◆ Written problem
Copy the lines of the listing below word for word. Start with the line containing "1484x812 pixels. At" and stop after the line containing "Action: [893, 210]".

◆ Stored data

——————————

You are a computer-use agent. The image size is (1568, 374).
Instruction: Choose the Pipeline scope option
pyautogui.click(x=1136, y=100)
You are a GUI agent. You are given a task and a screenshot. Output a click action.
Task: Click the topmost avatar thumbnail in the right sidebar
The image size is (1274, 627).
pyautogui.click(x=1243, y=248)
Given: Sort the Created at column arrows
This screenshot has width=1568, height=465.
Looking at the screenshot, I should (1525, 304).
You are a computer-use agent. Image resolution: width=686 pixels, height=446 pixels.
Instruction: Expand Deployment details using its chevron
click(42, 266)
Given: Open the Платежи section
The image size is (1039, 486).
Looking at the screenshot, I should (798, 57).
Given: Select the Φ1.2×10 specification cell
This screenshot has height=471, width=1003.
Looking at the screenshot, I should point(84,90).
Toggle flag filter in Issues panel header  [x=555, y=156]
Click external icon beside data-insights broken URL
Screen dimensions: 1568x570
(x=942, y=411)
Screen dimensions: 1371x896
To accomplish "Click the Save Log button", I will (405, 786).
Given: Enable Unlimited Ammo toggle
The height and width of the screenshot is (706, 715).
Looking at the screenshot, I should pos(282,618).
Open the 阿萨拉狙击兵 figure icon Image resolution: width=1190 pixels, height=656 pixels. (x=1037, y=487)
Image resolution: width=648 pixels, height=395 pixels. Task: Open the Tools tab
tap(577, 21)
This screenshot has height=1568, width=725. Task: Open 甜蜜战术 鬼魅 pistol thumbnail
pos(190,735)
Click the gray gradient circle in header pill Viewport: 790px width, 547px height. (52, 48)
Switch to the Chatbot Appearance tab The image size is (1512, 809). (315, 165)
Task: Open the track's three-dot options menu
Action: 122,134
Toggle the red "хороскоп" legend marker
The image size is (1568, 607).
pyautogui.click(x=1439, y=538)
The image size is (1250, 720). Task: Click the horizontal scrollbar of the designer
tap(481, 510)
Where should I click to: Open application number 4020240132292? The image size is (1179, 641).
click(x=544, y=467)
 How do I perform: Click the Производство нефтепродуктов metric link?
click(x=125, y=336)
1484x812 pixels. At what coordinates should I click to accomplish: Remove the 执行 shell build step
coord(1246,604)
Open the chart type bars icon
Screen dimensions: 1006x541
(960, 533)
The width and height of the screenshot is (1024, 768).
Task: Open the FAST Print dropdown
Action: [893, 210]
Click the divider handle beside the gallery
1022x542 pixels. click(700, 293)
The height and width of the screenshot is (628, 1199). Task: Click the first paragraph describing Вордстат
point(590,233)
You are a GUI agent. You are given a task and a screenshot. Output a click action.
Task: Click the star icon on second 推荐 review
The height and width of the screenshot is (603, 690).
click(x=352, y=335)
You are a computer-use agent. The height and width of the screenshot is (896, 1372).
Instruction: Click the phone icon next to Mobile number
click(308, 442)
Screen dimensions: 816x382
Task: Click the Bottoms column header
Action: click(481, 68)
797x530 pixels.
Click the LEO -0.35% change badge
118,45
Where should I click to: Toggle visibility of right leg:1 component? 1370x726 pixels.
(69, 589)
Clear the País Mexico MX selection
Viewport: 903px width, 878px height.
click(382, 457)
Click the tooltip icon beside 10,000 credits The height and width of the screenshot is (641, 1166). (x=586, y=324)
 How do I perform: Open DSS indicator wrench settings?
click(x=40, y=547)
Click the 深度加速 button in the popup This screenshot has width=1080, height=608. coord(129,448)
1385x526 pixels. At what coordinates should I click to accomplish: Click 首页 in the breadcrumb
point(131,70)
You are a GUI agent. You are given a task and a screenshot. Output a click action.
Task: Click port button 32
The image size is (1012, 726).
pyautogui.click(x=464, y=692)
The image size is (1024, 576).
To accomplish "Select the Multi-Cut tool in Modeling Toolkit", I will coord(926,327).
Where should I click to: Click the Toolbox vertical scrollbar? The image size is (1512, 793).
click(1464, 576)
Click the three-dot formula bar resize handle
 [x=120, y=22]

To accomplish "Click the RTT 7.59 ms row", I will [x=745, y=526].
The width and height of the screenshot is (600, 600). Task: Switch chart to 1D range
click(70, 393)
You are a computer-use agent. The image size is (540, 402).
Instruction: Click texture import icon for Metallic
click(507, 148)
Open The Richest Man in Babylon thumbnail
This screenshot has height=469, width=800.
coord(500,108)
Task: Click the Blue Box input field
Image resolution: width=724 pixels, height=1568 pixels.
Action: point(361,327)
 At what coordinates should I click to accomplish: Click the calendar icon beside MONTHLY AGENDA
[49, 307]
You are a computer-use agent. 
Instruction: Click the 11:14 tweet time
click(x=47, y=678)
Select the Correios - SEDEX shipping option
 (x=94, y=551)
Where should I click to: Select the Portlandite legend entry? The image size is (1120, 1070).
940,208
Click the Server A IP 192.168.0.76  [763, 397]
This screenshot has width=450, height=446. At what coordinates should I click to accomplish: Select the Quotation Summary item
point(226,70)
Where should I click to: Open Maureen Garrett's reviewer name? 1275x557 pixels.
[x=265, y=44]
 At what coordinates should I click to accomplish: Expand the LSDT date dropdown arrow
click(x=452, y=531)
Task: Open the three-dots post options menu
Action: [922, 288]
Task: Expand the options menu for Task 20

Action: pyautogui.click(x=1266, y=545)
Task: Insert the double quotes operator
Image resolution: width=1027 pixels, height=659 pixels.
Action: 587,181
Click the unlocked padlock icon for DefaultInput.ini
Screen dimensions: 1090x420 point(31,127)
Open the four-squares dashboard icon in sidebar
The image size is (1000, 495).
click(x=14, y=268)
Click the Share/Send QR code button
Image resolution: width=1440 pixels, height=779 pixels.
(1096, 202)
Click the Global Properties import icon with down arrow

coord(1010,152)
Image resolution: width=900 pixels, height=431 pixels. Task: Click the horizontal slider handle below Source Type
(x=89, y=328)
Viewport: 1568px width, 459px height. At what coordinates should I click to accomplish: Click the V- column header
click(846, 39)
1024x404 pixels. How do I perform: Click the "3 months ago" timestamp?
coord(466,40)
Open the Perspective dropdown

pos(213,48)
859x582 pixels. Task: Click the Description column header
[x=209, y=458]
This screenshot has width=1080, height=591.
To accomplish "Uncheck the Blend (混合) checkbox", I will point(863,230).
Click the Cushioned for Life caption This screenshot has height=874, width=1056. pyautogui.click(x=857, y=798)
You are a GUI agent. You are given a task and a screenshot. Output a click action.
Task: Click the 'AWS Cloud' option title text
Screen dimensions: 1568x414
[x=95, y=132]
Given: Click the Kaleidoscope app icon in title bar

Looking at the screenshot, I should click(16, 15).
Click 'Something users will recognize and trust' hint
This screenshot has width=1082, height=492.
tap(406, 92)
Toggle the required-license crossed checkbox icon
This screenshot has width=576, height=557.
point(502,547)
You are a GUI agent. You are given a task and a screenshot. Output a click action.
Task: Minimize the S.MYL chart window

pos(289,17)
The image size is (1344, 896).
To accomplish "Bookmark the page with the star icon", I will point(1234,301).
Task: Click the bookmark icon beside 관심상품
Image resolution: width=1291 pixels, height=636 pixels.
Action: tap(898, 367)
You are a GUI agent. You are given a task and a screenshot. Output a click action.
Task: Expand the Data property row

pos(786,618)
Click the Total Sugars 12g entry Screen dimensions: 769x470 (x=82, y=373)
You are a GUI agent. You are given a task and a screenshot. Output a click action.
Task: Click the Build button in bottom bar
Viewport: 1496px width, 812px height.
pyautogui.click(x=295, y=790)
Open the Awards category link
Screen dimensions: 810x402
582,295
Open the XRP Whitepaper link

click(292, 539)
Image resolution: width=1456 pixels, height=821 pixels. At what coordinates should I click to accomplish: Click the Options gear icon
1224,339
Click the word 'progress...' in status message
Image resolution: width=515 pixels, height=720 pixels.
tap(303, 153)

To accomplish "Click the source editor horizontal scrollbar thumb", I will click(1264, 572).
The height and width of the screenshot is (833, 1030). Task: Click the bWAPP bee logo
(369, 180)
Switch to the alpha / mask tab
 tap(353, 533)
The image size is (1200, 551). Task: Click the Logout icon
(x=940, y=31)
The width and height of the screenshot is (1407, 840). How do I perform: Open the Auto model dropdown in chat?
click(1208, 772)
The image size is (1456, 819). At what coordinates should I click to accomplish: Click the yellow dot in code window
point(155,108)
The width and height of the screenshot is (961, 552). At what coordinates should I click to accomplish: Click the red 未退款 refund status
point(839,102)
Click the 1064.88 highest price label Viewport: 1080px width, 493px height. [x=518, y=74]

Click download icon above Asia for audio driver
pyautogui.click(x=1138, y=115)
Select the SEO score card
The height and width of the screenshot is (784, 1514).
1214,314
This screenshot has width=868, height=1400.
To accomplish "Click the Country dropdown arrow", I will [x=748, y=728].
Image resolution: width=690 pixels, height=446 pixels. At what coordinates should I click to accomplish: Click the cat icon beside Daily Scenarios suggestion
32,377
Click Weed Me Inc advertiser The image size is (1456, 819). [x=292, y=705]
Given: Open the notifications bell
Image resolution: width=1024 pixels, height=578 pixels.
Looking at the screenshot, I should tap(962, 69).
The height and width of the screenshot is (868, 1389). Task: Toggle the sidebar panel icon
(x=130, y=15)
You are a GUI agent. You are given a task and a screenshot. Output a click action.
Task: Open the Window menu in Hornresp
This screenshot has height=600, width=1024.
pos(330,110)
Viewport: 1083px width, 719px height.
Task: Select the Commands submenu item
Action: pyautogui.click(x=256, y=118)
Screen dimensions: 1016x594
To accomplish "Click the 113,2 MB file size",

——————————

◆ Result
1484x812 pixels. At what coordinates should I click to accomplish: Remove the 执行 shell build step
coord(1246,604)
Open the chart type bars icon
Screen dimensions: 1006x541
(960, 533)
The width and height of the screenshot is (1024, 768).
Task: Open the FAST Print dropdown
Action: [893, 210]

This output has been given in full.